List available platforms and communities:
```bash
pymadoc list
```

Download a specific file:
```bash
# Reddit/Voat (requires community)
pymadoc download reddit --community funny --output-dir data
# Bluesky/Koo
pymadoc download bluesky --output-dir data
```

Download Reddit-Voat community pair:
```bash
pymadoc pair funny --output-dir data
```

## Available Data

### Platforms
- Reddit: Community-specific posts and comments
- Voat: Community-specific posts and comments
- Bluesky: Platform-wide posts
- Koo: Platform-wide posts

### Communities (Reddit/Voat only)
- CringeAnarchy
- fatpeoplehate
- funny
- gaming
- gifs
- greatawakening
- KotakuInAction
- MensRights
- milliondollarextreme
- pics
- technology
- videos

## Data Format

All files are stored in parquet format for efficient storage and fast loading.
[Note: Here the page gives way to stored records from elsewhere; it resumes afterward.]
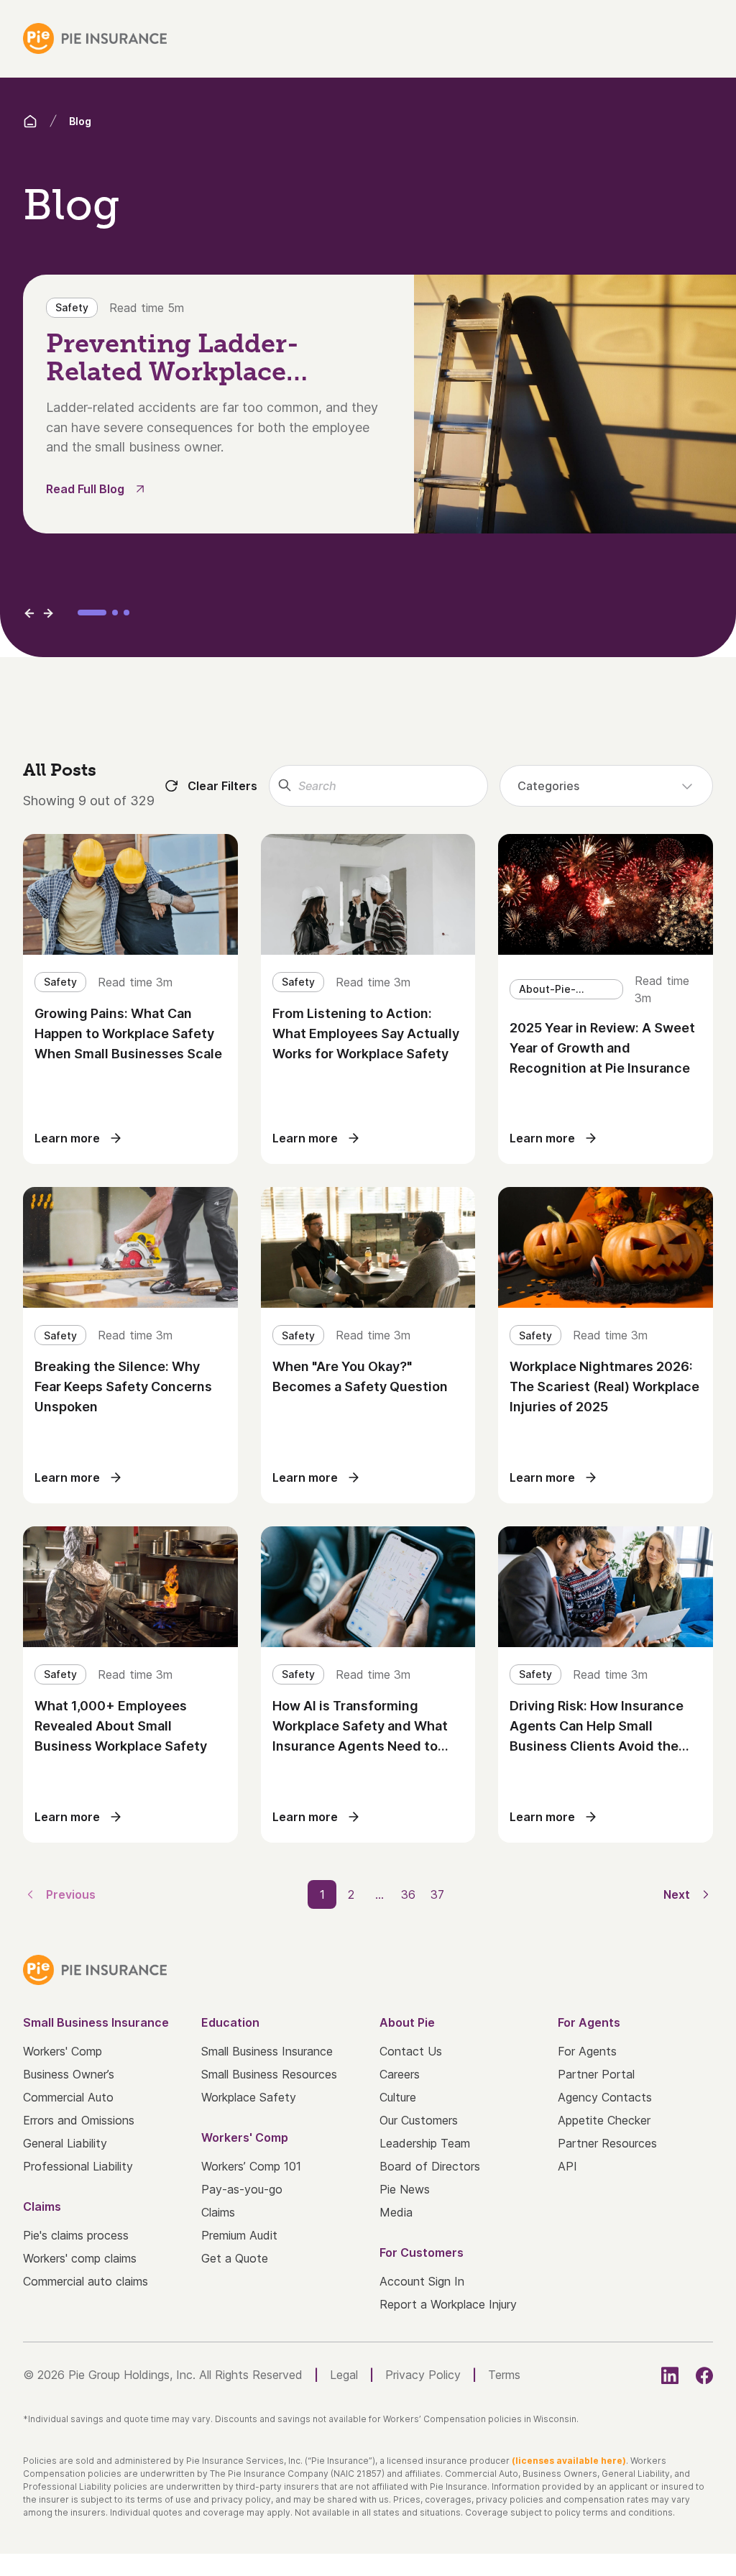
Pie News (405, 2189)
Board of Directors (430, 2166)
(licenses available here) (569, 2460)
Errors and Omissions (78, 2120)
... (379, 1894)
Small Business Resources (269, 2074)
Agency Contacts (605, 2097)
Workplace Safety (248, 2097)
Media (396, 2212)
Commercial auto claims (85, 2281)
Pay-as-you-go (241, 2189)
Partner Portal (596, 2074)
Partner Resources (607, 2143)
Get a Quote (234, 2258)
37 (437, 1894)
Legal (344, 2375)
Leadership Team (425, 2143)
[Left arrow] (29, 612)
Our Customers (419, 2120)
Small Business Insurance (267, 2051)
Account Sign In (422, 2281)
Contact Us (411, 2051)
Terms (504, 2375)
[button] (92, 612)
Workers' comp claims (80, 2258)
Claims (218, 2212)
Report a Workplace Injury (448, 2304)
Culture (398, 2097)
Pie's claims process (76, 2235)
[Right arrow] (48, 612)
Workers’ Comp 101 (251, 2166)
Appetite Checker (604, 2120)
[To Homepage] (95, 38)
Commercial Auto (68, 2097)
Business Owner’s (68, 2074)
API (567, 2166)
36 (408, 1894)
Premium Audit (239, 2235)
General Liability (65, 2143)
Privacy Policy (423, 2375)
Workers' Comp (62, 2051)
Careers (400, 2074)
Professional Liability (78, 2166)
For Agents (587, 2051)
Each file contains the following columns:
- Platform-specific post/comment IDs
- Content text
- Timestamps
- User information
- Engagement metrics

## Requirements

- Python 3.6 or higher
- pandas
- requests
- tqdm

## Citation

If you use this package or the MADOC dataset in your research, please cite:
```
@dataset{madoc_dataset,
    title = {MADOC: Multi-platform Archive of Digital Online Content},
    author = {Tomašević, Aleksandar},
    year = {2024},
    publisher = {Zenodo},
    doi = {10.5281/zenodo.14637314}
}
```

## License

MIT License

## Contributing

Contributions are welcome! Please feel free to submit a Pull Request.